Gaziantep Demokratik Kadın Platformu öncülüğünde bir araya gelen kadınlar ve sivil toplum örgütleri, 25 Kasım Kadına Yönelik Şiddete Karşı Uluslararası Mücadele Günü’nde kadına şiddete ve cinayetlere dikkat çekmek için Kırkayak Parkı’ndan Balıklı Meydanı’na kadar slogan atarak yürüdü
Gaziantep Demokratik Kadın Platformu Sözcüsü Gülfidan Özpolat, ‘’Bu ülkede kadınların hakikatini yok sayan, delilleri karartan, adaleti geciktiren her mekanizma erkek şiddetinin bir parçası’’ dedi.
Ekonomik kriz ve yoksulluğun yükü kadınların omuzlarına bindirildi
Kadınların yalnızca erkek şiddetiyle değil, aynı zamanda siyasi iktidarın eşitlik karşıtı politikalarıyla da mücadele ettiğini sözlerine ekleyen Özpolat, ‘’İktidar, yıllardır kadınların kazanılmış haklarını hedef alan bir toplumsal cinsiyet karşıtı söylem üretmekte; kadınların yaşamını güvence altına alan mekanizmaları zayıflatmakta ve toplumu daha baskıcı, daha eşitsiz bir çizgiye sürüklüyor. Ekonomik krizin derinleştiği, yoksulluğun büyüdüğü koşullarda bu yük en çok kadınların omuzlarına bindirildi’’ ifadelerini kullandı.

= = =

**Verilen talimat:** Yukarıdaki Gaziantep'teki 25 Kasım yürüyüşü haberini baştan sona, tek kelimesini bile değiştirmeden aktar.

**Kayıtlar:**
= = =

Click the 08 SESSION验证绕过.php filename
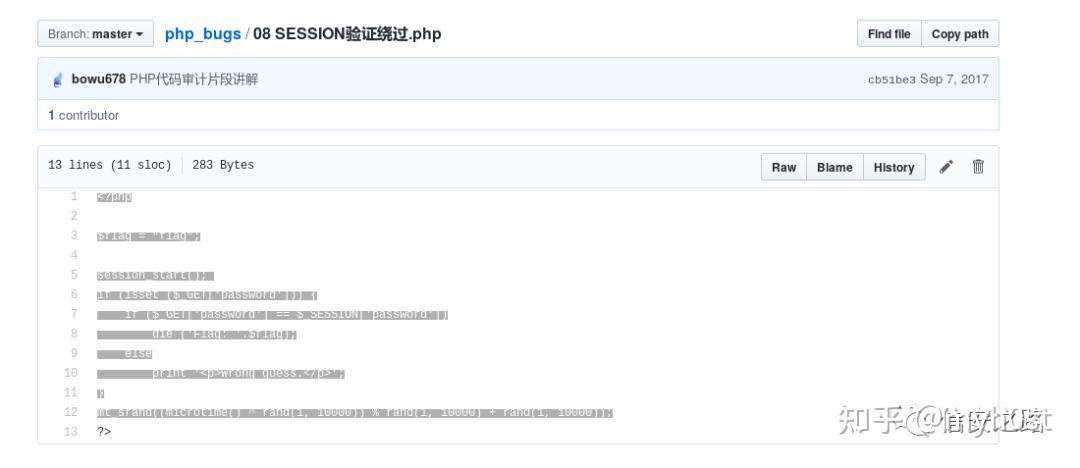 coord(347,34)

= = =

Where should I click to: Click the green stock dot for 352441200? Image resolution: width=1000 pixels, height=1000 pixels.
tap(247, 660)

= = =

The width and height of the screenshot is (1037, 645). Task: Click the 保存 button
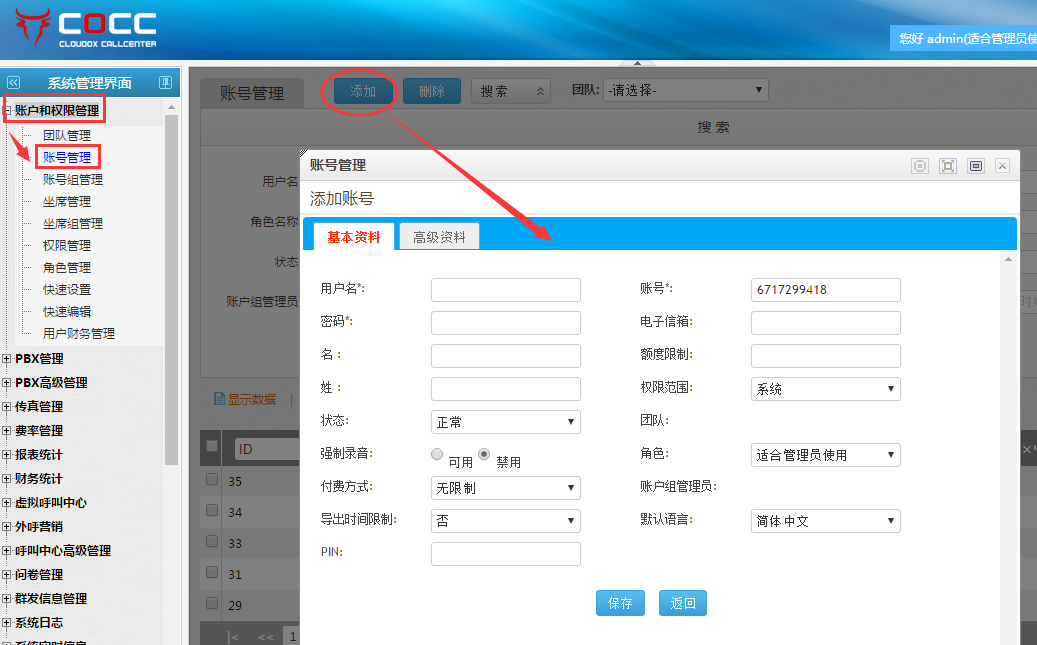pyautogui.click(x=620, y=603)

= = =

**Tamamlanan görev:**
Gaziantep Demokratik Kadın Platformu öncülüğünde bir araya gelen kadınlar ve sivil toplum örgütleri, 25 Kasım Kadına Yönelik Şiddete Karşı Uluslararası Mücadele Günü’nde kadına şiddete ve cinayetlere dikkat çekmek için Kırkayak Parkı’ndan Balıklı Meydanı’na kadar slogan atarak yürüdü
Gaziantep Demokratik Kadın Platformu Sözcüsü Gülfidan Özpolat, ‘’Bu ülkede kadınların hakikatini yok sayan, delilleri karartan, adaleti geciktiren her mekanizma erkek şiddetinin bir parçası’’ dedi.
Ekonomik kriz ve yoksulluğun yükü kadınların omuzlarına bindirildi
Kadınların yalnızca erkek şiddetiyle değil, aynı zamanda siyasi iktidarın eşitlik karşıtı politikalarıyla da mücadele ettiğini sözlerine ekleyen Özpolat, ‘’İktidar, yıllardır kadınların kazanılmış haklarını hedef alan bir toplumsal cinsiyet karşıtı söylem üretmekte; kadınların yaşamını güvence altına alan mekanizmaları zayıflatmakta ve toplumu daha baskıcı, daha eşitsiz bir çizgiye sürüklüyor. Ekonomik krizin derinleştiği, yoksulluğun büyüdüğü koşullarda bu yük en çok kadınların omuzlarına bindirildi’’ ifadelerini kullandı.